El carnaval de la ciudad de Buenos Aires —si bien no emblemático como el de otras capitales del mundo— fue también extraordinariamente masivo y colorido: sobre su historia en el período que va de 1810 a 1910, el historiador y ensayista Ezequiel Adamovsky escribió La fiesta de los negros, trabajo publicado por Siglo XXI Editores. Con él hablamos sobre el carnaval pasado y el presente, y sobre la manera en que el festejo popular fue y es reflejo de las tensiones dentro de nuestra sociedad.
A grandes rasgos, en los cien años de historia que considerás en tu libro, ¿cómo fue cambiando la sociedad con respecto al carnaval?
El lugar del carnaval en la sociedad porteña fue cambiando mucho.
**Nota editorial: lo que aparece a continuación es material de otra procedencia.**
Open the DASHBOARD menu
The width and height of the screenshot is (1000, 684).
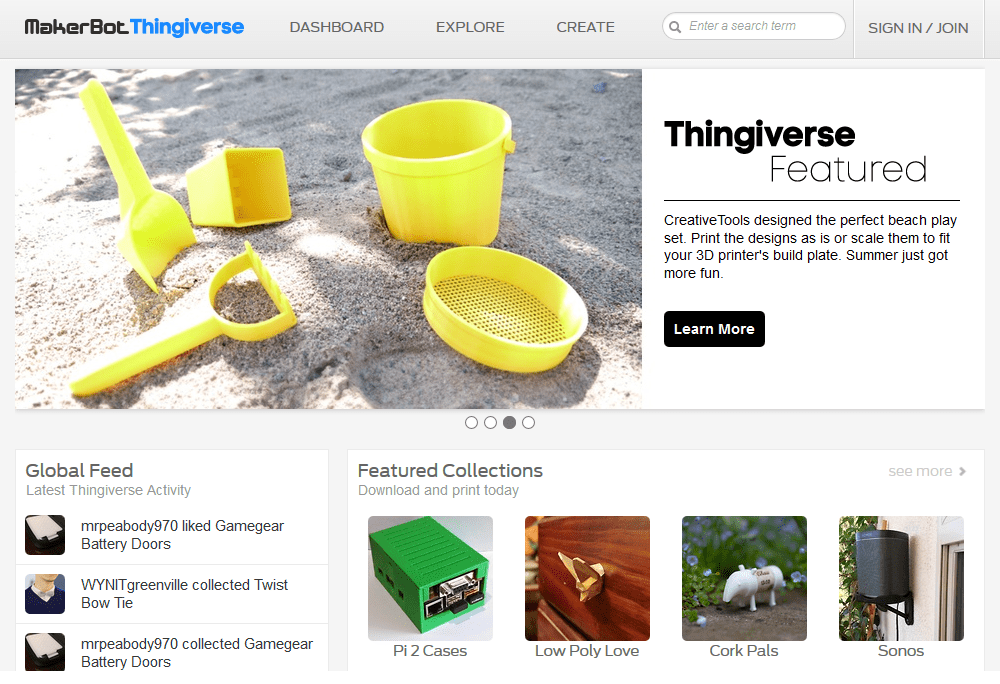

Durante el siglo XIX era una celebración absolutamente central, muy esperada, y era uno de los pocos ámbitos de diversión que tenían las personas en ese momento. Fue una fiesta totalmente participativa en sus inicios que progresivamente, luego de que se instauró el primer corso en 1869, fue teniendo una distinción más visible entre los que iban a mirar y los que eran protagonistas. Ese aspecto más espectacular de la fiesta se fue reforzando. Durante el siglo XX el carnaval —por lo menos hasta la década de 1970— siguió siendo una fiesta muy participativa y bastante masiva: no tanto como en el siglo XIX pero de todos modos bastante concurrida, y tuvo un golpe muy duro con la prohibición de la fiesta durante la última dictadura militar, luego de la cual nunca recuperó el brillo que había tenido antes.
Y las actitudes de las autoridades de turno hacia los festejos, ¿cómo fueron cambiando?
En Buenos Aires, las autoridades siempre tuvieron una actitud de temor y sospecha hacia el carnaval. Las primeras noticias que tenemos del carnaval son de la época de la Colonia, de la década de 1770, y sabemos del carnaval justamente por la preocupación que tenían las autoridades por los desbordes; hubo varias prohibiciones durante la época colonial, y la verdad es que hubo prohibiciones a lo largo del tiempo muchas veces. Rivadavia lo prohibió durante un breve tiempo, luego Juan Manuel de Rosas lo prohibió durante 10 años. Más tarde hubo otra serie de prohibiciones y regulaciones policiales muy disruptivas de la fiesta incluyendo la prohibición de las comparsas candomberas en 1894, y durante el siglo XX también las autoridades tuvieron varias actitudes hostiles hacia el carnaval: se prohibió el uso de máscaras en algunos momentos y finalmente, como te comentaba, la prohibición total de la fiesta del carnaval durante la última dictadura militar. Luego de la dictadura empezó a renacer el carnaval porteño con un apoyo muy pequeño y de muy mala gana de las autoridades municipales o del Gobierno de la Ciudad.

En tu libro hablás del juego con agua: ¿qué expresaba esta costumbre?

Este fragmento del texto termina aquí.